I see that several more student introductions have surfaced on our course site since last night, before we've entered the classroom for the first time (starting at 9:40 this morning). Pleased to see that so many of the kids have responded to my challenge, when I said in my own intro that I worry about their generation not reading books. They're mentioning titles that are unfamiliar to me, mostly, and that's good. I do learn from them at least as much as they learn from me, when I remember to pay attention and make connection. George Saunders is right: "[W]riting and reading [and teaching and learning] is a way of simply underscoring that human connection is important, that you can know my mind and I can know yours, which is a vastly consoling idea, and we need it."

So here we go. Another fresh start. Tabula rasa time. My mentor John Lachs didnt quit 'til he was 87. I begin to understand why.

Monday, January 19, 2026

On MLK day, 2026

"We will have to repent in this generation not merely for the hateful words and actions of the bad people, but for the appalling silence of the good people."

“If you can't fly then run, if you can't run then walk, if you can't walk then crawl, but whatever you do you have to keep moving forward.”

“Those who are not looking for happiness are the most likely to find it, because those who are searching forget that the surest way to be happy is to seek happiness for others.”

“A nation that continues year after year to spend more money on military defense than on programs of social uplift is approaching spiritual doom.”

“Human progress never rolls in on wheels of inevitability; it comes through the tireless efforts of men willing to be co workers with God, and without this hard work, time itself becomes an ally of the forces of social stagnation. We must use time creatively, in the knowledge that the time is always ripe to do right.”— Martin Luther King Jr.

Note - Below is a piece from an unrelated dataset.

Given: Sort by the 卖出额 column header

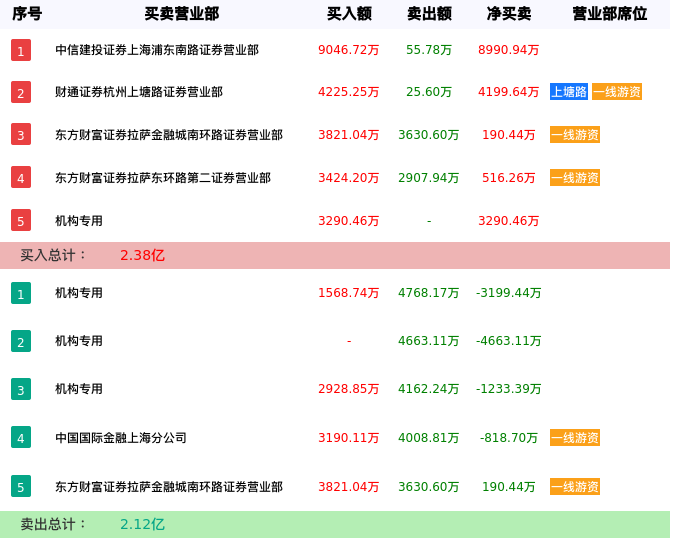Looking at the screenshot, I should click(429, 14).
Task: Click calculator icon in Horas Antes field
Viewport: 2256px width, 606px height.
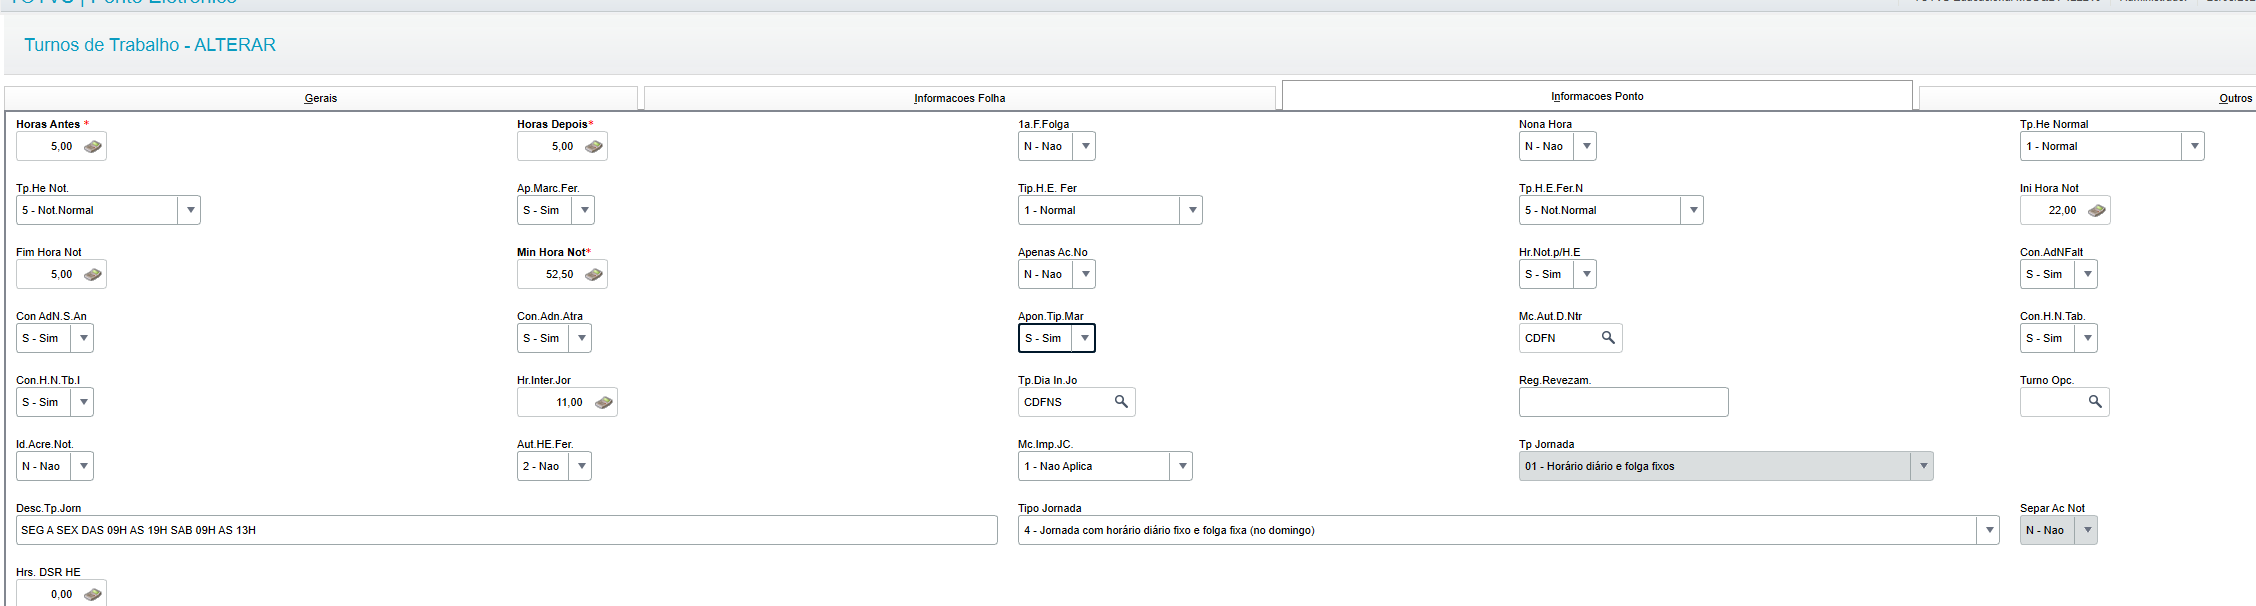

Gifted an inscribed copy to 
Younger Daughter for xmas (two days ago)

"We can succeed only by concert. It is not "can any of us imagine better?" but, "can we all do better?" The dogmas of the quiet past, are inadequate to the stormy present. The occasion is piled high with difficulty, and we must rise -- with the occasion. As our case is new, so we must think anew, and act anew. We must disenthrall ourselves, and then we shall save our country."
Abraham Lincoln in the 1862 annual address to Congress

"Let not any one pacify his conscience by the delusion that he can do no harm if he takes no part, and forms no opinion. Bad men need nothing more to compass their ends, than that good men should look on and do nothing. He is not a good man who, without a protest, allows wrong to be committed in his name, and with the means which he helps to supply, because he will not trouble himself to use his mind on the subject."
John Stuart Mill
1867

Heroes. HCR

I have a dream, in living color

Connect

A good point to note, on the Spring semester's Opening Day tomorrow:

"But to me, it's becoming clear that writing and reading [and teaching and learning] is a way of simply underscoring that human connection is important, that you can know my mind and I can know yours, which is a vastly consoling idea, and we need it."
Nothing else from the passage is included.